The “Soundbite Politics Act” would create a high-speed bypass for ballot titles by allowing any initiative or referendum of 100 words or fewer to be placed on the ballot verbatim, with no ballot title or summary. This part of the initiative would also define how the voter’s choice would be structured for ballot initiatives: “After an enacting or amendatory clause, and the text of the measure, the ballot shall provide for the voter to vote “Yes” as a vote in favor of adopting the measure, and for the voter to vote “No” as a vote against adopting the measure.” This seems straightforward enough, but it unclear whether this structure would apply to initiatives where the entire petition exceeds 100 words.
It is unclear how these two very different topics can be combined in one initiative, given the Oregon Constitution’s requirement that initiatives only address one subject: “A proposed law or amendment to the Constitution shall embrace one subject only and matters properly connected therewith.” The drafters of this proposal seem to want to suggest that challenging possibly defective signatures is not respecting the voters; however, the opposite argument could easily be made, that ensuring that only qualified voters help place measures on the ballot and preventing signature fraud is at least as respectful of voters. And how creating a special process for certain initiatives – those of fewer than 100 words – is respecting the voters is unclear, and bears no obvious connection to adding a costly legal challenge option to petition signature fights.
The People of the State of Oregon adopt the following statute:
Section 1. This Act shall be known as the Respect Oregon Voters Act. It is the intention of this Act to protect and strengthen Oregon’s long and proud history of encouraging and respecting the participation of the people in the election process. This Act establishes respect for voters as to their signatures on a petition. It also provides that the full text of reasonably short ballot measures be presented to voters on the ballot itself, not just in the voters’ pamphlet, so voters can readily see the actual full text.

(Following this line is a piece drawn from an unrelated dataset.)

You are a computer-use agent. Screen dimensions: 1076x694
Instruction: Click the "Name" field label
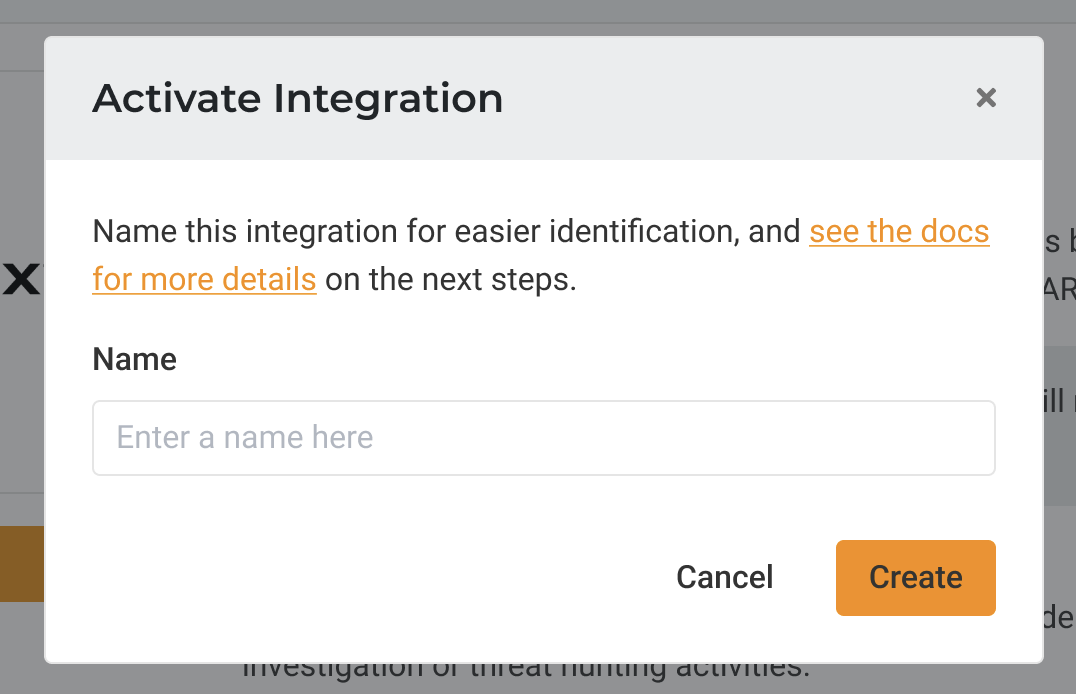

Section 2. If the Secretary of State or an elections officer disqualifies a voter’s signature from a petition signature count, the voter or a chief petitioner of the petition may bring an action in circuit court to require the counting of the voter’s signature on the petition.

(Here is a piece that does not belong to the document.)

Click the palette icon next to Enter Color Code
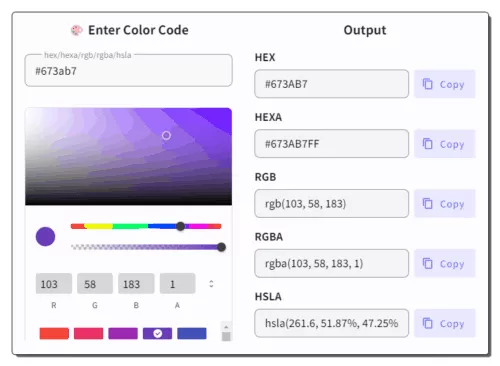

Section 3. In any action under Section 2 of this Act, the secretary or elections officer bears the burden of proving that there is a legal basis for the voter’s signature to be excluded from the count of qualified signatures. If an issue is whether a signature is the actual signature of the voter, an affidavit from such voter is sufficient to qualify the signature as to this issue. The courts of this state shall give precedence to an action under this section to the extent necessary to ensure that the secretary or elections officer counts qualified signatures within time limits prescribed by the constitution or by law.
Section 4. If a voter’s signature is selected for verification as part of a signature sample, as authorized by statute, and the selected signature is excluded from the count, but a court orders that the voter’s signature is required to be counted, the voter’s signature shall be re-inserted into the results of the sample.

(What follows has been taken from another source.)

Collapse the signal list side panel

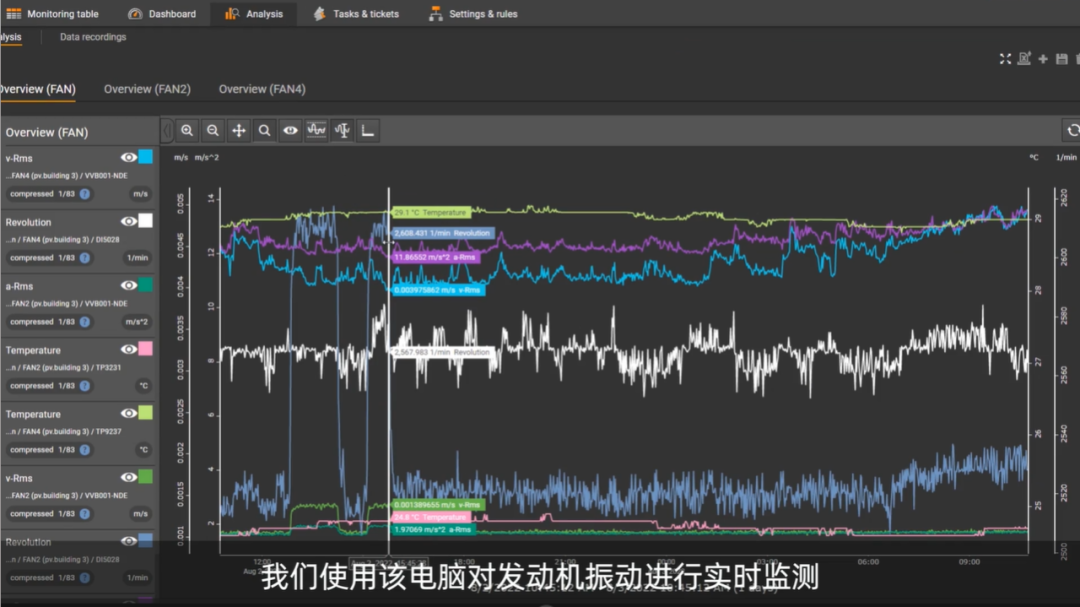(166, 130)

Section 5. For purposes of this 2016 Act:
- “Petition” means an initiative, referendum, candidate nomination, formation of a political party, or recall petition;
- “Count” or “Counted” means to include the voter’s signature in the final tally as to whether the petition contains the required number of voter signatures;
- “Signature” means a person’s name, or a mark used by a person, to indicate that the person has signed a petition.
Section 6. Except as required by the constitution of this state, laws governing ballot titles for petitions and ballot measures do not apply to petitions and ballot measures by citizen initiative that contain 100 words or fewer of text (excluding the enacting or amendatory clause).
Section 7. Any ballot measure by citizen initiative that contains 100 words or fewer of text (excluding the enacting or amendatory clause) shall have the full text of the measure presented on the ballot immediately after the measure number and the enacting or amendatory clause. No ballot title shall be used. After an enacting or amendatory clause, and the text of the measure, the ballot shall provide for the voter to vote “Yes” as a vote in favor of adopting the measure, and for the voter to vote “No” as a vote against adopting the measure. The full text of the proposed measure shall be printed on any petition sheet instead of any ballot title.
Section 8. This Act is effective January 1, 2017.